Neue alte Elite und kommende Parlamentswahlen
Najib Mikati, der auf der Liste der reichsten Libanes:innen einen der ersten Plätze einnimmt und dessen Vermögen sich laut Forbes auf 2.9 Milliarden US-Dollar beläuft, vertritt als Parlamentarier den Wahlkreis Tripoli, eine der ärmsten Regionen des Landes. Nicht nur in Libanon wird seine Tätigkeit als Unternehmer kritisch gesehen, zuletzt wurden auch international Vorwürfe gegen ihn laut. Mehr als 400 Bürgerrechtsgruppen aus Myanmar legten aufgrund von menschenrechtlichen Bedenken Beschwerde gegen ein Angebot der M1 Group ein, eine Firma, die Mikati und seinem Bruder gehört und eine der grössten Telekommunikationsfirmen von Myanmar übernehmen wollte.
Neben Mikati kommen viele Minister:innen des neuen Kabinetts aus dem Banken- und Finanzsektor. So etwa der neuernannte Finanzminister Youssef El-Khalil, der gleichzeitig Direktor der Abteilung für Finanzoperationen der libanesischen Zentralbank ist. El-Khalil gilt als Architekt der stark in der Kritik stehenden Finanzoperationen der Zentralbank. Gegen den Chef der Zentralbank, Riad Salameh, läuft in der Schweiz momentan ein Verfahren wegen Geldwäsche und Veruntreuung.
Ironischerweise repräsentiert El-Khalil den schiitischen und vom Iran militärisch ausgerüsteten Hizbullah und die mit ihm verbündete Amal-Bewegung, währenddem der Hizbullah Riad Salameh als „Gesandter der USA in Libanon“ bezeichnet.
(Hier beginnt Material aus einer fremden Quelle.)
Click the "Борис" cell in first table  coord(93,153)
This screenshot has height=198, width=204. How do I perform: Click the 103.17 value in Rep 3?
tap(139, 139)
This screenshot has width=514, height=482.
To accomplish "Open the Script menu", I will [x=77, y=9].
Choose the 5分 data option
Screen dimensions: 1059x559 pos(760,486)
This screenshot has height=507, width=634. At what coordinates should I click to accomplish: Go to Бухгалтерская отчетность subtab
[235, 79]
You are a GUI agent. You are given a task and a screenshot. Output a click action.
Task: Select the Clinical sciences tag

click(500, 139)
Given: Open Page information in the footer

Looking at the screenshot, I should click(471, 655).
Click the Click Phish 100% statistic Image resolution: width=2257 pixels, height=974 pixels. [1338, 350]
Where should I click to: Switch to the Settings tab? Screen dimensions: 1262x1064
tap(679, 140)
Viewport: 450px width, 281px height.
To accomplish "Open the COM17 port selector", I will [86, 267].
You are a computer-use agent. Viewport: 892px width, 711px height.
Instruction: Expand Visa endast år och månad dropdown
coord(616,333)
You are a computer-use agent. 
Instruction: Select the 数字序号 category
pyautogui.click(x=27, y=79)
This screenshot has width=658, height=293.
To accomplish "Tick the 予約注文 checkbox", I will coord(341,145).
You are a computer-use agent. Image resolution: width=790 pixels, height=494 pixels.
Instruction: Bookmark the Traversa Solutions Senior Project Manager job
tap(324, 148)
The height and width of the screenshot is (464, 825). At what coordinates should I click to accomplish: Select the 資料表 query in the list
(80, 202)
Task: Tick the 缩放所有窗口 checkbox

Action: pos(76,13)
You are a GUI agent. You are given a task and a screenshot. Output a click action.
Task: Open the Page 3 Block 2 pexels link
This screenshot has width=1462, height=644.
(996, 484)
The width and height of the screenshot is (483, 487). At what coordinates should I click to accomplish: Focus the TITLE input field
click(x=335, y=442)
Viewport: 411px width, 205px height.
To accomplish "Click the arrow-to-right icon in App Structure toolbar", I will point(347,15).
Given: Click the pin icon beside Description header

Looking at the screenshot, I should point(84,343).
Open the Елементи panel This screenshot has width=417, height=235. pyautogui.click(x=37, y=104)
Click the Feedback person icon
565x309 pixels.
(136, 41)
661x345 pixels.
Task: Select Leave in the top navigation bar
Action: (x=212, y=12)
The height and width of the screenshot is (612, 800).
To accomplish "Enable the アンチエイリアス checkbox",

Unter dem Deckmantel der Propaganda vereint sie jedoch beide, dass sie ihre eigenen Privilegien als Teil der alten Elite sichern wollen.
Die Zusammensetzung der neuen Regierung ist Ausdruck davon, dass die seit dem Ende des Bürgerkrieges 1990 bestehende Aufteilung der politischen Macht unter den grossen sechs politischen Anführern des Libanon weitergehen soll. Diese Regierung wird den Interessen und Vorteilen der grossen Anleger:innen und Banken entgegenkommen, während ein Grossteil der Gesellschaft nicht aus der Armut herauskommen und ihr Lebensstandard noch weiter sinken wird.
Denn das Hauptanliegen der herrschenden Oligarchie in Libanon besteht darin, so marginale Reformen wie möglich aufzugleisen, um die Bedingungen des Internationalen Währungsfonds (IWF) und der Weltbank zu erfüllen, damit ein stabiler Zufluss von Fremdwährungen zur Bewältigung des aktuellen Defizits stattfinden kann.
Das Kernproblem des libanesischen Politik- und Regierungssystems ist die Abwesenheit eines ganzheitlichen Ansatzes, um fundamentale Reformen herbeizuführen, die die Rentenökonomie – die Erwirtschaftung hoher Einkommen ohne Eigenleistung durch politische Akteur:innen, indem sie die Knappheitslage auf dem Rücken der gesellschaftlichen Allgemeinheit für sich ausnutzen – überwindet. Anstelle des bestehenden fragilen, kapitalistischen Status quo braucht es ein nachhaltiges System, das auf Produktion, Infrastruktur und Bezahlbarkeit der Grundgüter und ‑leistungen basiert.
Im Zuge der Proteste seit dem 17. Oktober 2019 und der verheerenden Explosion im Hafen von Beirut am 4. August 2020 hat sich die herrschende Klasse aber dazu entschlossen, die reformistisch-progressive Opposition mit aggressiven Mitteln zu bekämpfen, anstatt den Aufbau eines nachhaltigen Systems zu unterstützen, der einer Mehrheit der Libanes:innen mit tiefen und mittleren Einkommen ein besseres Leben ermöglichen würde.
Nur indem die libanesische Gesellschaft darauf drängt, sich alle politischen Instrumente zu eigen zu machen, um die herrschende Klasse bei den kommenden Parlamentswahlen herauszufordern und indem sich mehr Menschen in sozialen Graswurzelbewegungen, Gewerkschaften und Universitäten zu organisieren beginnen, kann in den kommenden Jahren ein radikaler Wandel der politischen Landkarte herbeigeführt werden.